Das Ansinnen, dem Zubau von Fernstrassen eine Notwendigkeit zur Schaffung höherer Verkehrssicherheit zuschreiben zu wollen, enttarnt sich am zähen und sturen Festhalten am Unterlassen eines generellen Tempolimits sowie wirksam abschreckender Alkohol- und Geschwindigkeitskontrollen mit ebenso abschreckender strikter Ahndung. Somit gilt auch hier, dass die Ausschöpfung aller Potentiale zur Erhöhung der Verkehrssicherheit erfolgen muss, bevor Forderungen der Bau- und Autolobby nach teuren und umweltschädlichen Zubauten von Asphaltbändern nachgegeben wird.


Nachdem der Zubau von Fernstrassen allen Erfahrungen nach zusätzlichen motorisierten Strassenverkehr anzieht, induziert bzw. sogar generiert, auch weil er bei gleichzeitigem Nicht-Ausbau der umweltverträglicheren Verkehrsträger, speziell der Bahninfrastruktur und – angebote zusätzliche Vorteile bei der Konkurrenz der Verkehrsträger erhält und ihm ein schnelleres Vorankommen als die eigentlich zu fördernden Alternativen auf deren Kosten verschafft wird, stellt er bei einem vorhandenen äusserst dichten Fernstrassen-Bestandsnetz keine auch nur irgendwie vertretbare Handlungsoption zur Lösung der Verkehrsprobleme dar. Er wirkt sich im Gegenteil geradezu kontraproduktiv zur erforderlichen ökologisch nachhaltige Energie-, Agrar-, Rohstoff- und Verkehrswende aus.

Ebensowenig kann seine Notwendigkeit hergeleitet werden, solange das umfangreiche Instrumentarium zur Verkehrsvermeidung sowie Verkehrsverlagerung vom motorisierten Strassenverkehr nicht einmal annähernd ausgeschöpft ist.

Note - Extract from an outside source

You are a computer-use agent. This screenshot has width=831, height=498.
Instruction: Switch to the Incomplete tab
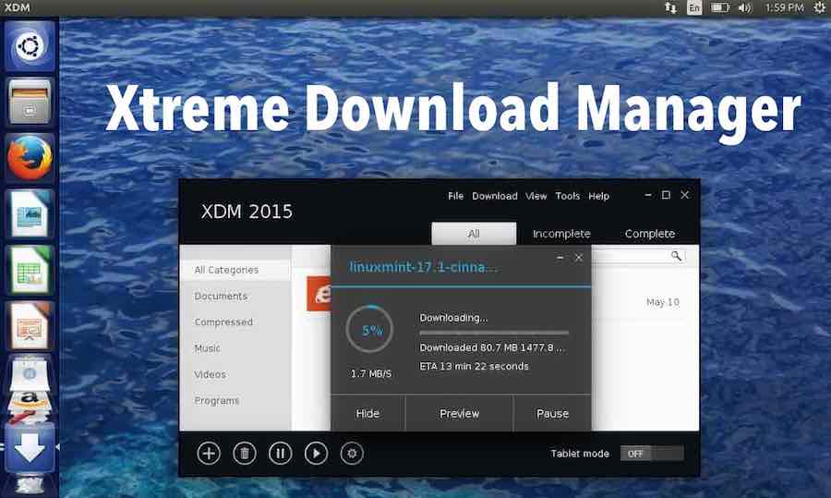[561, 234]
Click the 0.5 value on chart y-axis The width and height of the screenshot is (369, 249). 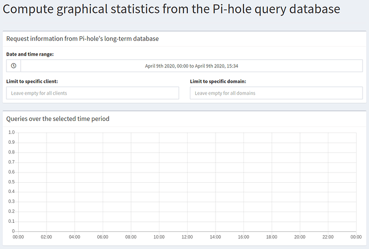coord(11,182)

Generell gilt es, die bisherige Fixierung der überregionalen Verkehrsentwicklung auf den Fernstrassenausbau aufzugeben zu Gunsten des Substanzerhaltes im Fernstrassennetz und zu Gunsten der Verkehrsverlagerung von Güter- und Personenverkehr auf die umweltverträglichsten Verkehrsträger, vorrangig die Bahn

Dazu muss der vergleichsweise klima- und umweltverträglichen Verkehrsträger Bahn bei der Verteilung der Haushaltsmittel im Verkehrshaushalt des Bundes wie des Landes Bayern die gebotene Priorität erhalten


Für das örtliche / überörtliche Staats- und Kreisstrassennetz gilt es ebenfalls, dem Substanzerhalt Priorität einzuräumen und Ausbaumassnahmen auch für Ortsmgehungen auf das unabweisbare Mass zu beschränken. Dabei soll jeweils nur die nachweislich flächensparend-umweltschonendste Variante zum Zuge kommen.

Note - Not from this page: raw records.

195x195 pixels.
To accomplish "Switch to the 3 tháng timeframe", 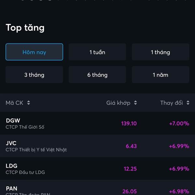I will (34, 75).
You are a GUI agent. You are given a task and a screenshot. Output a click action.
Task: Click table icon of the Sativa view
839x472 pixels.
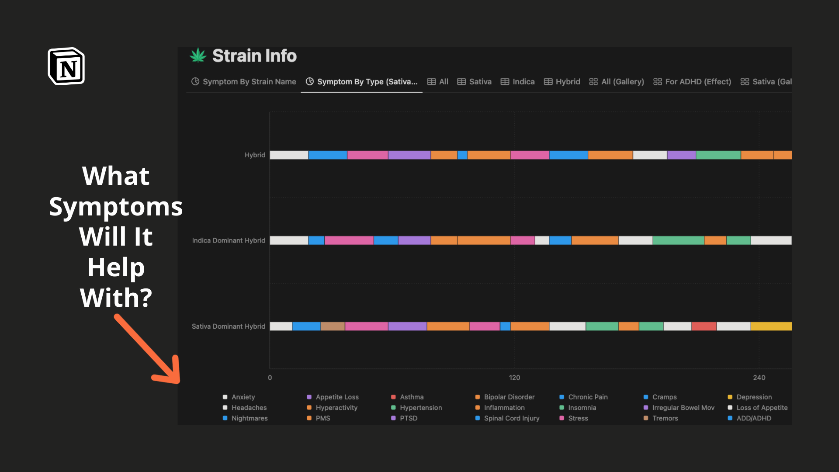click(461, 82)
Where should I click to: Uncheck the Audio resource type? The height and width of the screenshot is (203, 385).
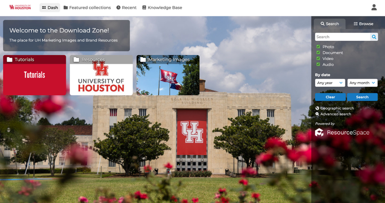click(x=318, y=65)
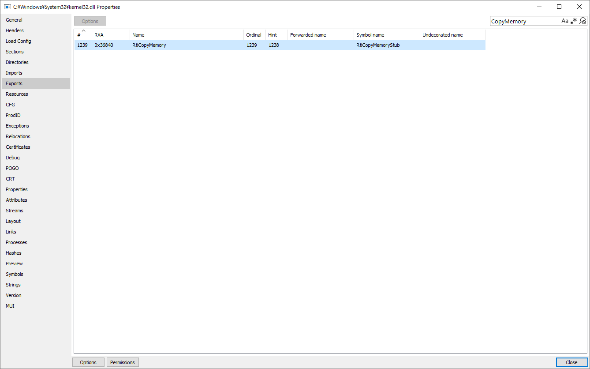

Jedes Niveau unter der besten ökologischen Praxis muss inzwischen auch in Sachen Verkehrsentwicklung tabu sein.


Die behördlichen wie politischen Entscheidungsträger auf allen Ebenen in ihrem jeweiligen Zuständigkeitsbereich haben aller Potentiale zur Verkehrsvermeidung sowie Verkehrsverlagerung von Güter- und Personenverkehr auf die umweltverträglichsten Verkehrsträger im Sinne der besten ökologischen Mobilitätspraxis auszuschöpfen sowie umzusetzen, bevor der Ruf nach weiterem Fernstrassen-Ausbau ertönt.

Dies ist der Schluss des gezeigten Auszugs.